Requirement: Print the first line of the records below and every line after it, up to and including the line with "480x349 pixels.". Print nothing else.
= Beginning of Section =
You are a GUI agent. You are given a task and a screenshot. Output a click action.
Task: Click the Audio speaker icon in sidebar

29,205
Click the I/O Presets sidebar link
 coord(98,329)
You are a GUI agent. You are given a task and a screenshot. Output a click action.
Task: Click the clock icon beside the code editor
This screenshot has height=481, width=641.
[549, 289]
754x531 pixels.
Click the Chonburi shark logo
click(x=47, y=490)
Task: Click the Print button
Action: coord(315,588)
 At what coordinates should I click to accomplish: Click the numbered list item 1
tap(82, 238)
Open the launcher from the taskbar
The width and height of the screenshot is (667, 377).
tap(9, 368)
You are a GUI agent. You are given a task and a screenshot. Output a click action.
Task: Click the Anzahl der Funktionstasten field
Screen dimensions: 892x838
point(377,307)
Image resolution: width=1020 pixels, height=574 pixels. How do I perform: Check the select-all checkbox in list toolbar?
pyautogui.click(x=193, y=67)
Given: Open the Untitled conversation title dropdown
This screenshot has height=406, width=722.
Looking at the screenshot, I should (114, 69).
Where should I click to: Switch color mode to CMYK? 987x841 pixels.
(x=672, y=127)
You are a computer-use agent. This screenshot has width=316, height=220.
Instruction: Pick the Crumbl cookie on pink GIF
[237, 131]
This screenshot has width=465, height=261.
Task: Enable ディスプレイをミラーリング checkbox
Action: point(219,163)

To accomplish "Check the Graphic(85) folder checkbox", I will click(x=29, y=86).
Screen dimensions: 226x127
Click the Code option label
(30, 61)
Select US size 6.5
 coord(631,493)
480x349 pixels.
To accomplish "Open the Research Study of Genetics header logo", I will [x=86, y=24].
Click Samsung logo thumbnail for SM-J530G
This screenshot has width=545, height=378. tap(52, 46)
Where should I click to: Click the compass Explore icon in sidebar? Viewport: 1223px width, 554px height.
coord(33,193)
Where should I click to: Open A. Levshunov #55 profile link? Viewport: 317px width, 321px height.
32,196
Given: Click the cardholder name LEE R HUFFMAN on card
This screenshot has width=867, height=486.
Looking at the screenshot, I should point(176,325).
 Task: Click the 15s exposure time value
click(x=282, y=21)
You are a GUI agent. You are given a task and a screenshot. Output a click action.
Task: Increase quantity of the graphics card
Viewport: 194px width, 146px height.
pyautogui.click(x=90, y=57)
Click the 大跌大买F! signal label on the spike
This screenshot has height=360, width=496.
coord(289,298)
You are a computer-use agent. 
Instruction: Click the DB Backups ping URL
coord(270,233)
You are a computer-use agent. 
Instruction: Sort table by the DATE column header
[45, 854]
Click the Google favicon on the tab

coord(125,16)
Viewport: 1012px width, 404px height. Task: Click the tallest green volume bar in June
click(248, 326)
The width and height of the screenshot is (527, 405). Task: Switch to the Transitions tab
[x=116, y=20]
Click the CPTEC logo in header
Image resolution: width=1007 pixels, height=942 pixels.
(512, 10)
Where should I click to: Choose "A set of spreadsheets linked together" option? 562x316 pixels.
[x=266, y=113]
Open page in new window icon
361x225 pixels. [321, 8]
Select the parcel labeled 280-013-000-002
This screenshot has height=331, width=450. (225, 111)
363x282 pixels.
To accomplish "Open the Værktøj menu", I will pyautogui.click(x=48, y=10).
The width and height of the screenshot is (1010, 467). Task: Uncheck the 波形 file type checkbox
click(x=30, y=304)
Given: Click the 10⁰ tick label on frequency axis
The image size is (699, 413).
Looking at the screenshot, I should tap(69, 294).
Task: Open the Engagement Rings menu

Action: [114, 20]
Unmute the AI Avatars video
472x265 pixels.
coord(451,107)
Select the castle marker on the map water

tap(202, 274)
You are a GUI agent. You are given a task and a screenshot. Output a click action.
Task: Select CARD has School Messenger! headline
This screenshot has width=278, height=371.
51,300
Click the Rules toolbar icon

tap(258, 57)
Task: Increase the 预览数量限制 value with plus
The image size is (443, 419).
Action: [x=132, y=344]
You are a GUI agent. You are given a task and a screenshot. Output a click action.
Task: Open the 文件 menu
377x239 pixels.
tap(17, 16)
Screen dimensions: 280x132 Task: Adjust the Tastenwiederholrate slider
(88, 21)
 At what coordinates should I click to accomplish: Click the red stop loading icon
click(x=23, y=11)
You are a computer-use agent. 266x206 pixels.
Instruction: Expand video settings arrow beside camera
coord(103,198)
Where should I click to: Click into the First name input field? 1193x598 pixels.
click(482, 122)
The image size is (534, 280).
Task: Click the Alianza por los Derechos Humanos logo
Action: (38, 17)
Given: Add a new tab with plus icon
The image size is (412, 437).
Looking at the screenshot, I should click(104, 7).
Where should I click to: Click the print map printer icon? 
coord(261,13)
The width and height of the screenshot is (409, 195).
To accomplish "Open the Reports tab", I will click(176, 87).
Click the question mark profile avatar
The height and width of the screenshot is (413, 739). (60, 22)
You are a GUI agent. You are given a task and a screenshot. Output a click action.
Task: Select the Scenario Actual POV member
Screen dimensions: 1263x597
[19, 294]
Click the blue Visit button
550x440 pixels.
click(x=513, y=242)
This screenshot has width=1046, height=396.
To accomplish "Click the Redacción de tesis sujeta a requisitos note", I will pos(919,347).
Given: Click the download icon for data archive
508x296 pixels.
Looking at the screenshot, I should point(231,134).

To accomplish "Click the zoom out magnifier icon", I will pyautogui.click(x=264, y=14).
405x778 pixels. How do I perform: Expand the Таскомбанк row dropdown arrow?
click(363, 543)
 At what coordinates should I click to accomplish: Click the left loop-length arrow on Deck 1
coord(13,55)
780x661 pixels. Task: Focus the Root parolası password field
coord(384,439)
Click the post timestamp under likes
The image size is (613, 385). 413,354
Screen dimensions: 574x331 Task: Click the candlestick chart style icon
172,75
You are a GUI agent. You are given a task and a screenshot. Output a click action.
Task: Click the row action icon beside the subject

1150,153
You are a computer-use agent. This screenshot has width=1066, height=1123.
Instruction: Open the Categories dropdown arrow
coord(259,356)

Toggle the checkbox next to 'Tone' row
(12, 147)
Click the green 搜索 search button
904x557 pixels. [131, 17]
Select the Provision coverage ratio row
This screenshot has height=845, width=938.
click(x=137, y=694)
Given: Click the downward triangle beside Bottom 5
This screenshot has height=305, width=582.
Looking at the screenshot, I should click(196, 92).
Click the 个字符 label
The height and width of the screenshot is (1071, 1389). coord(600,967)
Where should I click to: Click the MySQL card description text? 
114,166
= End of Section =
Exercise solution:
You are a GUI agent. You are given a task and a screenshot. Output a click action.
Task: Click the Audio speaker icon in sidebar

29,205
Click the I/O Presets sidebar link
 coord(98,329)
You are a GUI agent. You are given a task and a screenshot. Output a click action.
Task: Click the clock icon beside the code editor
This screenshot has height=481, width=641.
[549, 289]
754x531 pixels.
Click the Chonburi shark logo
click(x=47, y=490)
Task: Click the Print button
Action: coord(315,588)
 At what coordinates should I click to accomplish: Click the numbered list item 1
tap(82, 238)
Open the launcher from the taskbar
The width and height of the screenshot is (667, 377).
tap(9, 368)
You are a GUI agent. You are given a task and a screenshot. Output a click action.
Task: Click the Anzahl der Funktionstasten field
Screen dimensions: 892x838
point(377,307)
Image resolution: width=1020 pixels, height=574 pixels. How do I perform: Check the select-all checkbox in list toolbar?
pyautogui.click(x=193, y=67)
Given: Open the Untitled conversation title dropdown
This screenshot has height=406, width=722.
Looking at the screenshot, I should (114, 69).
Where should I click to: Switch color mode to CMYK? 987x841 pixels.
(x=672, y=127)
You are a computer-use agent. This screenshot has width=316, height=220.
Instruction: Pick the Crumbl cookie on pink GIF
[237, 131]
This screenshot has width=465, height=261.
Task: Enable ディスプレイをミラーリング checkbox
Action: point(219,163)

To accomplish "Check the Graphic(85) folder checkbox", I will click(x=29, y=86).
Screen dimensions: 226x127
Click the Code option label
(30, 61)
Select US size 6.5
 coord(631,493)
480x349 pixels.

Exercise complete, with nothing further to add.